Selected excerpt:
On Fri, 30 Apr 2010 15:54:19 +0100, Chris Wilson
wrote:

My maths is appalling, I am sorry to say. Yesterday I wanted to work out
the X and Y axis movement on a milling machine to drill two holes opposite
one another skewed 45 degrees from the vertical at a known PCD . I had the
machine zeroed on the centre of the hole around which these drillings were
needed. Took me ages as I have forgotten most of my Trig and I couldn't
find a suitable calculator Is there any easy to use engineering software
for this sort of thing? It's at times like this a CNC machine seems
wonderful Ta!


Since you have a Windows machine, you already have a decent calculator
as part of the O/S. Just fire up calc, and if it comes up as a
4-function, switch to "Scientific" from the View menu. The setting
should stick unless you have a Naz^H^H^H control freak IT guy limiting
your permissions.

Many enhanced keyboards even have a handy dedicated key to fire it up,
right over the number pad.

BTW, the Windows 7 calculator is fancier with more modes and is more
eye-candy-like than the old reliable XP/Win2k calculator, but they did
manage to break one useful ability of the older calculator. If you do
some calculations in floating point decimal and then want to convert
it to hex, you can't without re-entering the numbers because it clears
when you change from Scientific to Programmer modes. Best to copy the
old one over if this matters to you.

Extracted material:
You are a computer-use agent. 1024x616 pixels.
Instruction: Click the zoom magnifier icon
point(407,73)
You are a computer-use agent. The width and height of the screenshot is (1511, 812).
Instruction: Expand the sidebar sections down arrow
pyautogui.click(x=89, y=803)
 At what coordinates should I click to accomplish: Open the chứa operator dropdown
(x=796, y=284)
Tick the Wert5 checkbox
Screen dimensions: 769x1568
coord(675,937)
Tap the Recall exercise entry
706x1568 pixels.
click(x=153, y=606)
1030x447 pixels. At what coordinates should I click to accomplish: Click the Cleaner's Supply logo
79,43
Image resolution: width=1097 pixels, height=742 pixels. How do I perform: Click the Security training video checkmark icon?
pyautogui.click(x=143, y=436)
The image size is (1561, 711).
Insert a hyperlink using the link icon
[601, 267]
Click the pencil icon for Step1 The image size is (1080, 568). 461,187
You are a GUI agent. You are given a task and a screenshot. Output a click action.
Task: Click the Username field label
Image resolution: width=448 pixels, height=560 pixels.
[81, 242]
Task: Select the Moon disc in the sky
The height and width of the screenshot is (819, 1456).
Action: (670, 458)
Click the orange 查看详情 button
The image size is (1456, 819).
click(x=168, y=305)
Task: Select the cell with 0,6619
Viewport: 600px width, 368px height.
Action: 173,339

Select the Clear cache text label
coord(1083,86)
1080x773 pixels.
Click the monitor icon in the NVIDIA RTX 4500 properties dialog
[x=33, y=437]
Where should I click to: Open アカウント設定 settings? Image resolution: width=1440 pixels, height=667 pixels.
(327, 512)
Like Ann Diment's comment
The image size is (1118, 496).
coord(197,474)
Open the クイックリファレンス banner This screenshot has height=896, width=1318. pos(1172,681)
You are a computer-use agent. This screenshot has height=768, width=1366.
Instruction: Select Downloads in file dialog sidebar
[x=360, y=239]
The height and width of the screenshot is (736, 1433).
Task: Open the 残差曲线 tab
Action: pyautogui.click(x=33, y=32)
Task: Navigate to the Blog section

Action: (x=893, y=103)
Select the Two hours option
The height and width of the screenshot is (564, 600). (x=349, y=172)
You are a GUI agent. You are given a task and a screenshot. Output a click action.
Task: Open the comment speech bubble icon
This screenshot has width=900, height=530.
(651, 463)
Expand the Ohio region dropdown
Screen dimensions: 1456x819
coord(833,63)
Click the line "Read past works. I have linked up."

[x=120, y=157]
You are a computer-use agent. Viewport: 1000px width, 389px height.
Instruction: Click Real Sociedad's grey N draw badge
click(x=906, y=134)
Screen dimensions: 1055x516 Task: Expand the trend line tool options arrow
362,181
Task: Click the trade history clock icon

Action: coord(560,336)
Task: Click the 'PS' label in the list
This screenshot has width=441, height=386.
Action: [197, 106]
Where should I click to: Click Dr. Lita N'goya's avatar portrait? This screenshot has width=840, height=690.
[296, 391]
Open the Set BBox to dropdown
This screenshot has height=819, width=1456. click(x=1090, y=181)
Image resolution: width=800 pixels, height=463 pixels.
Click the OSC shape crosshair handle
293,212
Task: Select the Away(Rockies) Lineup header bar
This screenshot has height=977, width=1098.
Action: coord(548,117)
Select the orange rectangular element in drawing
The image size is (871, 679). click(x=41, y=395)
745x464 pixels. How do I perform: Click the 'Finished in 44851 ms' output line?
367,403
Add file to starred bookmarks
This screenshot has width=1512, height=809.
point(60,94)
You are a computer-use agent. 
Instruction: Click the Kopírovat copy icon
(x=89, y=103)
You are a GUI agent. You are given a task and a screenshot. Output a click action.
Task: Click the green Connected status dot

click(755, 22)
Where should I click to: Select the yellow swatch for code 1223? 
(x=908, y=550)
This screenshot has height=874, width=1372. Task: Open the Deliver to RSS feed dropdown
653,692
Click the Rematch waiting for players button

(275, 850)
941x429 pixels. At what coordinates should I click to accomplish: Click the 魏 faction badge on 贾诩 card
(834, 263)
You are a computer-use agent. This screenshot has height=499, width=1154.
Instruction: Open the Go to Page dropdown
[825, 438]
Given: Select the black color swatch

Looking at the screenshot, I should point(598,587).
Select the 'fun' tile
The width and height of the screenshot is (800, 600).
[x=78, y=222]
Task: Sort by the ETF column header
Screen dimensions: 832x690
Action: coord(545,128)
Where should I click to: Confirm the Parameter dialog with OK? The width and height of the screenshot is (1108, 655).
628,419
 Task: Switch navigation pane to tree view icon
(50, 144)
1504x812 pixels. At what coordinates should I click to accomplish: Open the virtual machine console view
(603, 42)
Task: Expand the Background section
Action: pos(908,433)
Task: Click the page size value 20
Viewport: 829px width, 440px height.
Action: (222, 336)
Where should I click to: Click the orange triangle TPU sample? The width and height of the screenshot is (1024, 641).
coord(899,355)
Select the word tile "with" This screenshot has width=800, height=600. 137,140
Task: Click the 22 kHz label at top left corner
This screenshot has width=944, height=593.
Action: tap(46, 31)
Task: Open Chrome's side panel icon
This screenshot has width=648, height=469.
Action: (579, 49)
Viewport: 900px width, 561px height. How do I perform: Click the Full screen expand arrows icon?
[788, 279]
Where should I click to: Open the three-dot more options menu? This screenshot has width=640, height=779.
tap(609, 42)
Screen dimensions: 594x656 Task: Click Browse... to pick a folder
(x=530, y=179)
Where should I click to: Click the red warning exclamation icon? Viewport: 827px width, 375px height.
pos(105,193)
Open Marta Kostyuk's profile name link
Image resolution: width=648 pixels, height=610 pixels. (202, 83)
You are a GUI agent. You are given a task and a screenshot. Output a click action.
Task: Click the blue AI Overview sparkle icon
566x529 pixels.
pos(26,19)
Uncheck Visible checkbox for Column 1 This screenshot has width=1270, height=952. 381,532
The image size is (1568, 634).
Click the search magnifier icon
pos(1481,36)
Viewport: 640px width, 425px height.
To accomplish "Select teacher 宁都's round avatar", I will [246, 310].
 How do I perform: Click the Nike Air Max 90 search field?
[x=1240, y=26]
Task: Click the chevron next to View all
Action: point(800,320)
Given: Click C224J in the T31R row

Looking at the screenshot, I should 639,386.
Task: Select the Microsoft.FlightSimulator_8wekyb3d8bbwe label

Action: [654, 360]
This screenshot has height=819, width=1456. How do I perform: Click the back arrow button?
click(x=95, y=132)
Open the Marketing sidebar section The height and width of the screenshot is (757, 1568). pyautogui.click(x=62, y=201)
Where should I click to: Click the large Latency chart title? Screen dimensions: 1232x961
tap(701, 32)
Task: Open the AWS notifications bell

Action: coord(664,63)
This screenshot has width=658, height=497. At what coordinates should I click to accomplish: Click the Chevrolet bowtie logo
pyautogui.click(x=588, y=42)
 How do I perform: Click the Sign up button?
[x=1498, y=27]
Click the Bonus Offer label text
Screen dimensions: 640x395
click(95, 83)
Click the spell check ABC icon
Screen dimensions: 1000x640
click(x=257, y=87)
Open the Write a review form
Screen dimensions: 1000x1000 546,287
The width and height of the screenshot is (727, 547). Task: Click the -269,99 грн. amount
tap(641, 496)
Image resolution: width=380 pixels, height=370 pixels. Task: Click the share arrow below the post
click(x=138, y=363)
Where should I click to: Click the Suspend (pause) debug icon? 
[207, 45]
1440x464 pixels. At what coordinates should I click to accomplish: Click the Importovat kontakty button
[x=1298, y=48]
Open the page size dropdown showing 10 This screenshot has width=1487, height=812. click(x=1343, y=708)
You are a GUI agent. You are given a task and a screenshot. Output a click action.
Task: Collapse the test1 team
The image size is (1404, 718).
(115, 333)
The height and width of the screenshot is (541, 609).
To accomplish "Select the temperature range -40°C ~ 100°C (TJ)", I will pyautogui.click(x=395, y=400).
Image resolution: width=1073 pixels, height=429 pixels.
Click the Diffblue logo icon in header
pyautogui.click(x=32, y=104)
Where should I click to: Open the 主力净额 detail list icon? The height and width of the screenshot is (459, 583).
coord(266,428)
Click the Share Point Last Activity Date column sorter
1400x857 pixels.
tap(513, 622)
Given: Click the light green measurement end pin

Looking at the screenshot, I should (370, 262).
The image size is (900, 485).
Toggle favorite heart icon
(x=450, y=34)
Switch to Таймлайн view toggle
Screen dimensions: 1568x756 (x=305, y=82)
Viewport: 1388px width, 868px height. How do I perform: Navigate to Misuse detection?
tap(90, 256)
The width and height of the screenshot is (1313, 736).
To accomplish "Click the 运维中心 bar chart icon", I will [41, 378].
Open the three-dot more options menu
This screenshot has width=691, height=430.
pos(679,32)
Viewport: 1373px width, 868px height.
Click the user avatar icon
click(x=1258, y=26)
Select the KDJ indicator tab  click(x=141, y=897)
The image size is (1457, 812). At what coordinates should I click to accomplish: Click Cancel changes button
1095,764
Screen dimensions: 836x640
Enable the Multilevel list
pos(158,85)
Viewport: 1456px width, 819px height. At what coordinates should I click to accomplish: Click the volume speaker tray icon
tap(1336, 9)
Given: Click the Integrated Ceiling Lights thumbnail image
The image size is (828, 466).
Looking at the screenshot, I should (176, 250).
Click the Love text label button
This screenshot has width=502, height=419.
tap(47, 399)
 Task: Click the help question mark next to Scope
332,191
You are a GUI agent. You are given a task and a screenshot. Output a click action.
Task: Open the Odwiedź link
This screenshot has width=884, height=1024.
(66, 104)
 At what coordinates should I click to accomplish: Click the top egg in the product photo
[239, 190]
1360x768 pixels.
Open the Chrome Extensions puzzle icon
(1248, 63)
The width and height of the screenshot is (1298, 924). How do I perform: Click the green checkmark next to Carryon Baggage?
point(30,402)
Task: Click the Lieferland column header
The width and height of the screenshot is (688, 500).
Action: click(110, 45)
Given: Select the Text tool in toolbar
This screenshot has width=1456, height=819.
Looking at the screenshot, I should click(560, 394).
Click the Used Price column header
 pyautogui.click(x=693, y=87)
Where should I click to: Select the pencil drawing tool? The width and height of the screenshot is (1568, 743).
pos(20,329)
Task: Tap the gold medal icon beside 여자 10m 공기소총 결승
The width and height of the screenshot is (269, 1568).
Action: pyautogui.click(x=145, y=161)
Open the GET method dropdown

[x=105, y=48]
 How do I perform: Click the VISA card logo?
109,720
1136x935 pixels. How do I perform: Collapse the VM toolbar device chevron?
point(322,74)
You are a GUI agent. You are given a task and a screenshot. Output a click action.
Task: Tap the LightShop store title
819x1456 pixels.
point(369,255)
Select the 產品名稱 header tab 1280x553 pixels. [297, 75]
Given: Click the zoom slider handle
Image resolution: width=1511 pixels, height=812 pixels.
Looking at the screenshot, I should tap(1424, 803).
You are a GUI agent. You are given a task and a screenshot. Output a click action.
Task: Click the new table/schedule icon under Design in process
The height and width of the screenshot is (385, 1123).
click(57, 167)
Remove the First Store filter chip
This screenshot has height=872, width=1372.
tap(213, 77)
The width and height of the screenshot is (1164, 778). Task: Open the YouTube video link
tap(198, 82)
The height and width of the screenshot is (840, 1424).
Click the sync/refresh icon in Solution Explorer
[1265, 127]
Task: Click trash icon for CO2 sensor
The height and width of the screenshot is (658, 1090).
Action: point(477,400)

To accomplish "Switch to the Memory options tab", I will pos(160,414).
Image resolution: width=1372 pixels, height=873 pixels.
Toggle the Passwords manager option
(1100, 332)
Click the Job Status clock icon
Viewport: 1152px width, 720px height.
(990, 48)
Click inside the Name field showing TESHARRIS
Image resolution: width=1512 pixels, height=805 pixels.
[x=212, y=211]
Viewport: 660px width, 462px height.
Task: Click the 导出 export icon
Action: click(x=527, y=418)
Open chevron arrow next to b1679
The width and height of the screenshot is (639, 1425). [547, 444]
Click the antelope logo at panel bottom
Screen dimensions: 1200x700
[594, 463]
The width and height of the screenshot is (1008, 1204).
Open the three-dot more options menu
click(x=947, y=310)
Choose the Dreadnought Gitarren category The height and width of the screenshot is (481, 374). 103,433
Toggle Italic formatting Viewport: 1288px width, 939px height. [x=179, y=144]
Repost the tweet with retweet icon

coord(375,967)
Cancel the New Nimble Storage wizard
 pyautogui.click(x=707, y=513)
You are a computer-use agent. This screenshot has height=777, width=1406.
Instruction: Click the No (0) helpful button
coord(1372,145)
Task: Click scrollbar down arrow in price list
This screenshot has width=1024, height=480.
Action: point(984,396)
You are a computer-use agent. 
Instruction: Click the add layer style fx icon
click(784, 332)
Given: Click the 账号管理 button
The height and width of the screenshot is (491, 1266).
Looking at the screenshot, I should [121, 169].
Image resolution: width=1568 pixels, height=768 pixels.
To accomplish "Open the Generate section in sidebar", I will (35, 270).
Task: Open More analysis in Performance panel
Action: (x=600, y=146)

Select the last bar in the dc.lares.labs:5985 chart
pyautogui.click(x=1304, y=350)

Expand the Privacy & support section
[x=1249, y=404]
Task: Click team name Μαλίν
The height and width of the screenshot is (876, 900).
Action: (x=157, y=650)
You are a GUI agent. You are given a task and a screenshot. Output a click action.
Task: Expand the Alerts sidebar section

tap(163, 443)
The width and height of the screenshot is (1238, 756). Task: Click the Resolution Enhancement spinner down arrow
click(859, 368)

What to produce: Decide whether each statement agrees with the post about working out drill positions and using the Windows calculator, answering yes or no and quoting the words of the post that settle it. 1. The Windows 7 calculator keeps entered numbers when switching from Scientific to Programmer mode. 2. The milling machine had been zeroed on the center of the hole around which the holes were to be drilled. 3. The reply says a decent calculator already comes with Windows. The lines have no connection to the text.

The result:
1. No: "it clears when you change from Scientific to Programmer modes"
2. Yes: "I had the machine zeroed on the centre of the hole around which these drillings were needed"
3. Yes: "you already have a decent calculator as part of the O/S"